> [EXERCISE BRIEF] Quote exactly the lines from the one with "The width and" to the end of the data, both included; omit the pictures.

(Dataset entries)
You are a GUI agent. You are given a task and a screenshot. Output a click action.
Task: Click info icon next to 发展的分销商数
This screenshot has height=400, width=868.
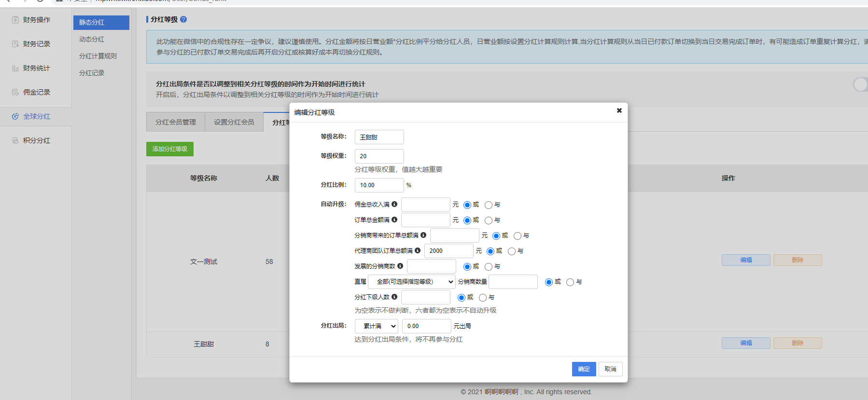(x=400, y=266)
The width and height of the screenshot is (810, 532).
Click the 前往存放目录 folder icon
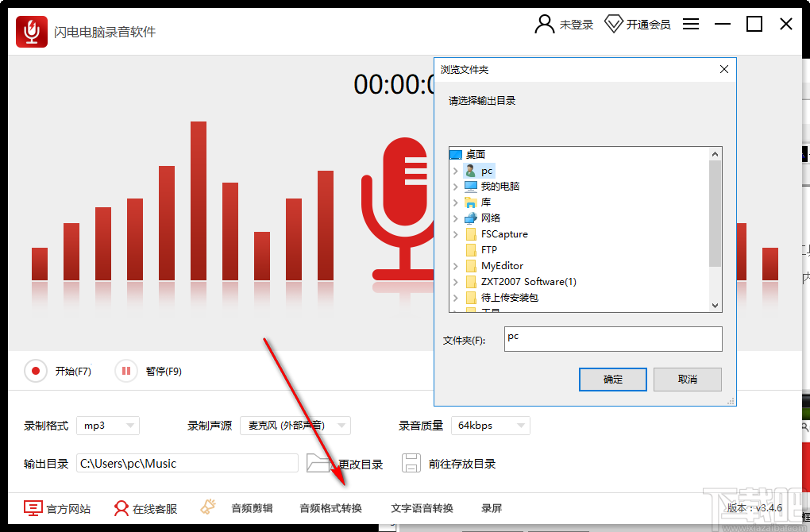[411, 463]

> [EXPECTED ANSWER]
The width and height of the screenshot is (810, 532).
Click the 前往存放目录 folder icon
[411, 463]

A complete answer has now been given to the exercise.